How Nazi Germany Surrendered Enriched Uranium for the United States' Atomic Bomb

by Carter Plymton Hydrick

Pub Date: Aug. 1st, 2016
ISBN: 978-1-63424-117-5
Publisher: Trine Day

A radically revisionist look at the race for the atomic bomb during World War II.

According to conventionally accepted history, the United States was the first country to invent an atomic bomb and, as a result, won the war against the Axis powers. However, author Hydrick argues that the U.S. government was actually unable to produce either enough enriched uranium or the trigger mechanism necessary for a fully functional device. Furthermore, he says, Hitler’s Germany did have enough bomb-grade uranium but ultimately made a calculated decision that it wasn’t in its best interest to use it, as it would have risked the equivalent of $2 billion on what was at best a Hail Mary pass. Instead, the author writes, Germany intended either to use the completed bomb as leverage in negotiations or to hand it off to Japan. The author asserts that one of Hitler’s most consequential advisers, Martin Bormann, did attempt to broker a deal with Japan but eventually secretly arranged to hand the materials over to the United States. In short, this book holds that America lost the arms race, and without Germany’s technological transfer, the consequence might have been a more powerful Soviet Union. In this third edition of his book, Hydrick addresses the criticism that if his account were true, there would have been massive amounts of unspent uranium left over, although none was ever found. But in fact, he says, 126,000 barrels have been discovered, further confirming his thesis. Hydrick’s theories are as provocative as they are meticulous; unlike other researchers who’ve focused on personal accounts and records in the National Archives, he combed through uranium production records, shipping paperwork, and metallurgical fabrication records that have largely been neglected by others. The ensuing account reads like a gripping drama, although sometimes the overall pace of the story is stymied by long, baroque sentences and a halting prose style. Still, this book marks a turning point in the history of atomic-bomb scholarship, and no future study can credibly ignore its compelling contentions.

A rarity in academic literature—a genuinely original book about a profoundly important topic.

Extracted records ▸
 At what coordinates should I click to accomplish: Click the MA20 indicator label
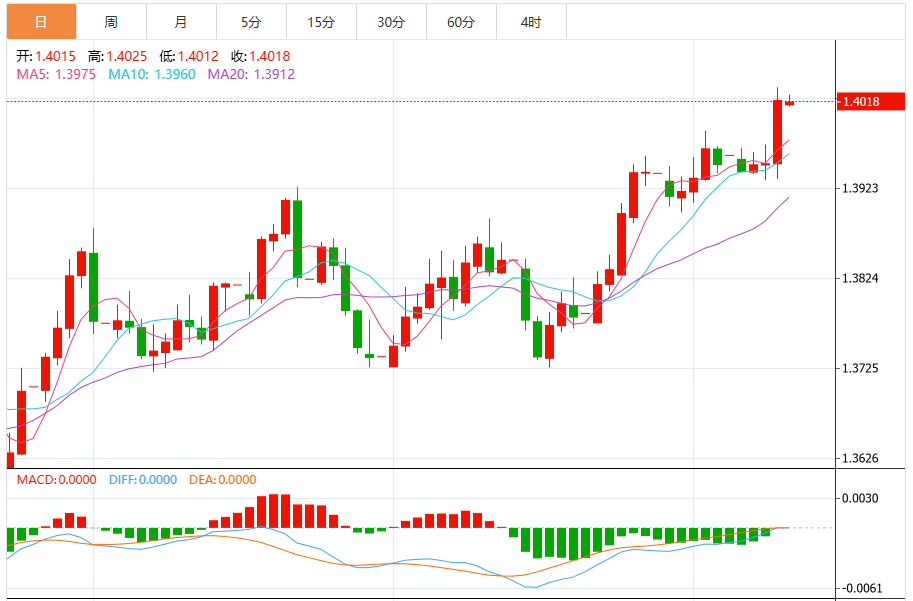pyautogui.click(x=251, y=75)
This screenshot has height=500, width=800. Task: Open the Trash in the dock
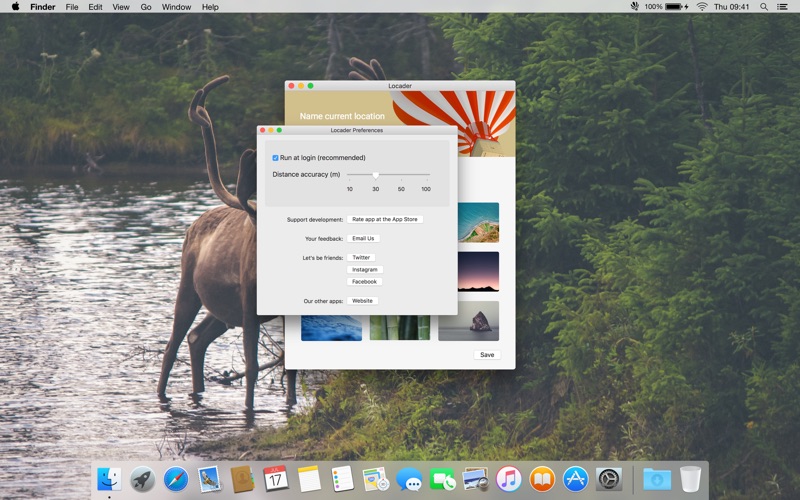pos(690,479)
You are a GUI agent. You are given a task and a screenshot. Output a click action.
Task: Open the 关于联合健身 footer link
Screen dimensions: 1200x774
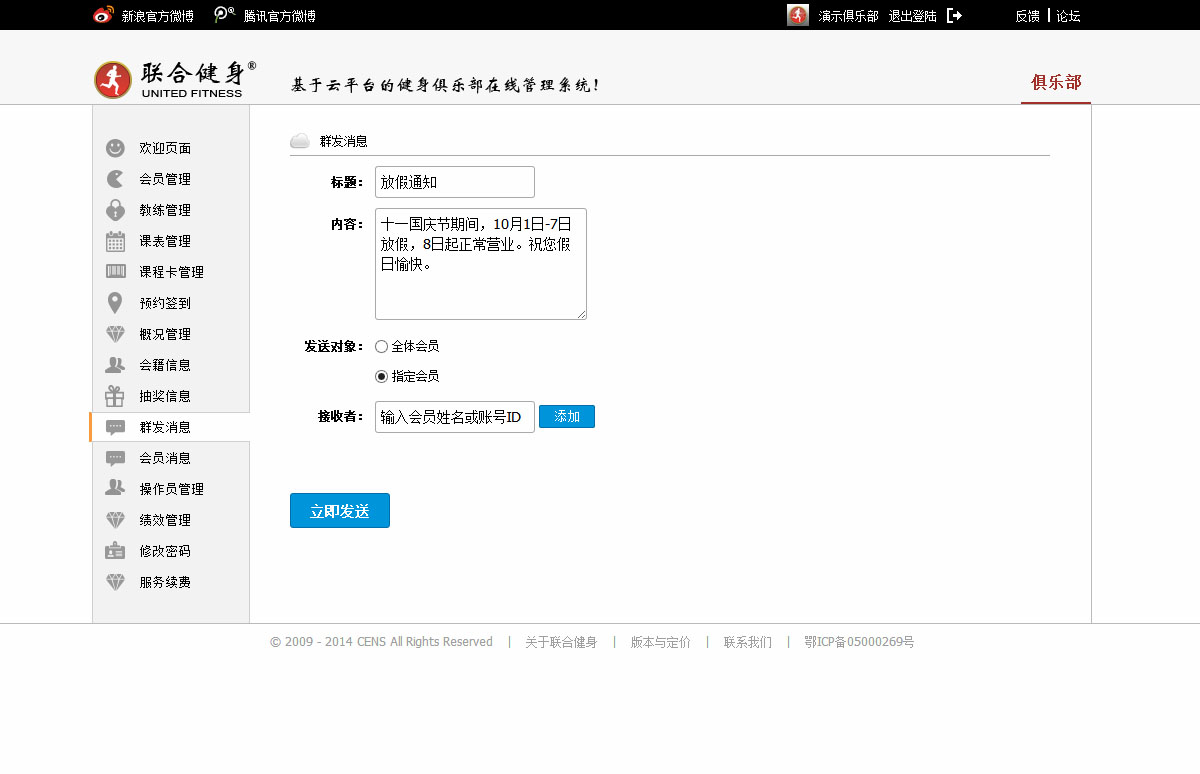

Study questions ▸
• a. Sum up the book review in two sentences.
• b. According to the book review, how many barrels does Hydrick say have been discovered?

Written responses ▸
• a. The review describes a book by Carter Plymton Hydrick arguing that the United States could not produce enough enriched uranium or the trigger mechanism for a working atomic bomb, while Nazi Germany had bomb-grade uranium and Martin Bormann secretly arranged to hand the materials over to the United States. The reviewer praises the book's use of neglected uranium production, shipping, and metallurgical records and calls it genuinely original, though long, baroque sentences sometimes slow its pace.

• b. 126,000 barrels.